*Work instructions:*
Return the whole listing, keeping every character the same.

*Given records:*
——————————
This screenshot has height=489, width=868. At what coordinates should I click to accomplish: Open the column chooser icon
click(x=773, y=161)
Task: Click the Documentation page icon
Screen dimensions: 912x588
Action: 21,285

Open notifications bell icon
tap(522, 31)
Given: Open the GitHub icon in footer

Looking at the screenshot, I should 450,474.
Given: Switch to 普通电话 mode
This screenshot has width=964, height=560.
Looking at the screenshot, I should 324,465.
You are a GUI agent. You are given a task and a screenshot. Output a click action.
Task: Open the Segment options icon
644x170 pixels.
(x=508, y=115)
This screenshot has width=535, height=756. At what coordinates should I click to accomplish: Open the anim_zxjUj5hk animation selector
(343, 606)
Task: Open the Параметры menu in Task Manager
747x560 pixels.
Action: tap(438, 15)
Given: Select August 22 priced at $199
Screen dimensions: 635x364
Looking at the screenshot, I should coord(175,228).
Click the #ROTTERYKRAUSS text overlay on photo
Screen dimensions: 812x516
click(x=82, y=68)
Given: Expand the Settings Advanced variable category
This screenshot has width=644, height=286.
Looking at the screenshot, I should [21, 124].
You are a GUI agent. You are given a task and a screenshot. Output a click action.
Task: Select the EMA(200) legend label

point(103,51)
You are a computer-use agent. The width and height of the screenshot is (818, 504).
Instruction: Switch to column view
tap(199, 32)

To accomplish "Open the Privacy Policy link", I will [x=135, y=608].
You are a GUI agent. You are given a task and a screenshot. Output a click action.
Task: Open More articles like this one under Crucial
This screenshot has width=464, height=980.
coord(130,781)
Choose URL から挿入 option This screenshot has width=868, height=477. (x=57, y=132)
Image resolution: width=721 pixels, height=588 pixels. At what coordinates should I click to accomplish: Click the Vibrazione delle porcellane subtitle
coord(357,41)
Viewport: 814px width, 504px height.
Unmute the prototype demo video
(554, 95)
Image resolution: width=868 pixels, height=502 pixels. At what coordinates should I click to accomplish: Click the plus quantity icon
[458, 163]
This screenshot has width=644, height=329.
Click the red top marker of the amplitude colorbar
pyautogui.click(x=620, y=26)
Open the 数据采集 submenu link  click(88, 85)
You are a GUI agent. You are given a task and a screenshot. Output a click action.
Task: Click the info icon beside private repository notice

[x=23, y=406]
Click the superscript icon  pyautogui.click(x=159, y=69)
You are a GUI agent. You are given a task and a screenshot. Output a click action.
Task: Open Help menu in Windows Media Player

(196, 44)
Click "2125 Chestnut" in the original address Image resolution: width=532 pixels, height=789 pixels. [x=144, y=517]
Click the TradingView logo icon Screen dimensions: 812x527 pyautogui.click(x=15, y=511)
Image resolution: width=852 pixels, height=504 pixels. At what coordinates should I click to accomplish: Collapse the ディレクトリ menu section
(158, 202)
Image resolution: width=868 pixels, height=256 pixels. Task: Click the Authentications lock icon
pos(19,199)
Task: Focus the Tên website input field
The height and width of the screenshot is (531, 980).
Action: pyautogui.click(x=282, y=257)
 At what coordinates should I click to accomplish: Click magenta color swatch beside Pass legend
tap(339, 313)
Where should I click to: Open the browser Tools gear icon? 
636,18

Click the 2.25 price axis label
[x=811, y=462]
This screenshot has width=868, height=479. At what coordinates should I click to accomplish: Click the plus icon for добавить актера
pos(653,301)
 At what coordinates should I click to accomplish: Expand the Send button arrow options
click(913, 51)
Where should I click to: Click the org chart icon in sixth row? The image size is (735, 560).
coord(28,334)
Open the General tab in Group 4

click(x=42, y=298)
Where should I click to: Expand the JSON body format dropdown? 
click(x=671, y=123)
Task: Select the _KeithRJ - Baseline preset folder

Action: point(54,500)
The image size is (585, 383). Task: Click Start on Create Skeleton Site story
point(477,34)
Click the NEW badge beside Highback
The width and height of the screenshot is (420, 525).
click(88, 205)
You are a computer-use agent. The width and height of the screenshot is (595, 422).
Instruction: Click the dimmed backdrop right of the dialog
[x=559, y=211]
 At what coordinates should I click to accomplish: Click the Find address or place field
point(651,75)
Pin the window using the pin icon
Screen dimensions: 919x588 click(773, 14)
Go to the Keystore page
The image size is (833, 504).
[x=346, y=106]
——————————
*Answer:*
This screenshot has height=489, width=868. At what coordinates should I click to accomplish: Open the column chooser icon
click(x=773, y=161)
Task: Click the Documentation page icon
Screen dimensions: 912x588
Action: 21,285

Open notifications bell icon
tap(522, 31)
Given: Open the GitHub icon in footer

Looking at the screenshot, I should 450,474.
Given: Switch to 普通电话 mode
This screenshot has width=964, height=560.
Looking at the screenshot, I should 324,465.
You are a GUI agent. You are given a task and a screenshot. Output a click action.
Task: Open the Segment options icon
644x170 pixels.
(x=508, y=115)
This screenshot has width=535, height=756. At what coordinates should I click to accomplish: Open the anim_zxjUj5hk animation selector
(343, 606)
Task: Open the Параметры menu in Task Manager
747x560 pixels.
Action: tap(438, 15)
Given: Select August 22 priced at $199
Screen dimensions: 635x364
Looking at the screenshot, I should coord(175,228).
Click the #ROTTERYKRAUSS text overlay on photo
Screen dimensions: 812x516
click(x=82, y=68)
Given: Expand the Settings Advanced variable category
This screenshot has width=644, height=286.
Looking at the screenshot, I should [21, 124].
You are a GUI agent. You are given a task and a screenshot. Output a click action.
Task: Select the EMA(200) legend label

point(103,51)
You are a computer-use agent. The width and height of the screenshot is (818, 504).
Instruction: Switch to column view
tap(199, 32)

To accomplish "Open the Privacy Policy link", I will [x=135, y=608].
You are a GUI agent. You are given a task and a screenshot. Output a click action.
Task: Open More articles like this one under Crucial
This screenshot has width=464, height=980.
coord(130,781)
Choose URL から挿入 option This screenshot has width=868, height=477. (x=57, y=132)
Image resolution: width=721 pixels, height=588 pixels. At what coordinates should I click to accomplish: Click the Vibrazione delle porcellane subtitle
coord(357,41)
Viewport: 814px width, 504px height.
Unmute the prototype demo video
(554, 95)
Image resolution: width=868 pixels, height=502 pixels. At what coordinates should I click to accomplish: Click the plus quantity icon
[458, 163]
This screenshot has width=644, height=329.
Click the red top marker of the amplitude colorbar
pyautogui.click(x=620, y=26)
Open the 数据采集 submenu link  click(88, 85)
You are a GUI agent. You are given a task and a screenshot. Output a click action.
Task: Click the info icon beside private repository notice

[x=23, y=406]
Click the superscript icon  pyautogui.click(x=159, y=69)
You are a GUI agent. You are given a task and a screenshot. Output a click action.
Task: Open Help menu in Windows Media Player

(196, 44)
Click "2125 Chestnut" in the original address Image resolution: width=532 pixels, height=789 pixels. [x=144, y=517]
Click the TradingView logo icon Screen dimensions: 812x527 pyautogui.click(x=15, y=511)
Image resolution: width=852 pixels, height=504 pixels. At what coordinates should I click to accomplish: Collapse the ディレクトリ menu section
(158, 202)
Image resolution: width=868 pixels, height=256 pixels. Task: Click the Authentications lock icon
pos(19,199)
Task: Focus the Tên website input field
The height and width of the screenshot is (531, 980).
Action: pyautogui.click(x=282, y=257)
 At what coordinates should I click to accomplish: Click magenta color swatch beside Pass legend
tap(339, 313)
Where should I click to: Open the browser Tools gear icon? 
636,18

Click the 2.25 price axis label
[x=811, y=462]
This screenshot has width=868, height=479. At what coordinates should I click to accomplish: Click the plus icon for добавить актера
pos(653,301)
 At what coordinates should I click to accomplish: Expand the Send button arrow options
click(913, 51)
Where should I click to: Click the org chart icon in sixth row? The image size is (735, 560).
coord(28,334)
Open the General tab in Group 4

click(x=42, y=298)
Where should I click to: Expand the JSON body format dropdown? 
click(x=671, y=123)
Task: Select the _KeithRJ - Baseline preset folder

Action: point(54,500)
The image size is (585, 383). Task: Click Start on Create Skeleton Site story
point(477,34)
Click the NEW badge beside Highback
The width and height of the screenshot is (420, 525).
click(88, 205)
You are a computer-use agent. The width and height of the screenshot is (595, 422).
Instruction: Click the dimmed backdrop right of the dialog
[x=559, y=211]
 At what coordinates should I click to accomplish: Click the Find address or place field
point(651,75)
Pin the window using the pin icon
Screen dimensions: 919x588 click(773, 14)
Go to the Keystore page
The image size is (833, 504).
[x=346, y=106]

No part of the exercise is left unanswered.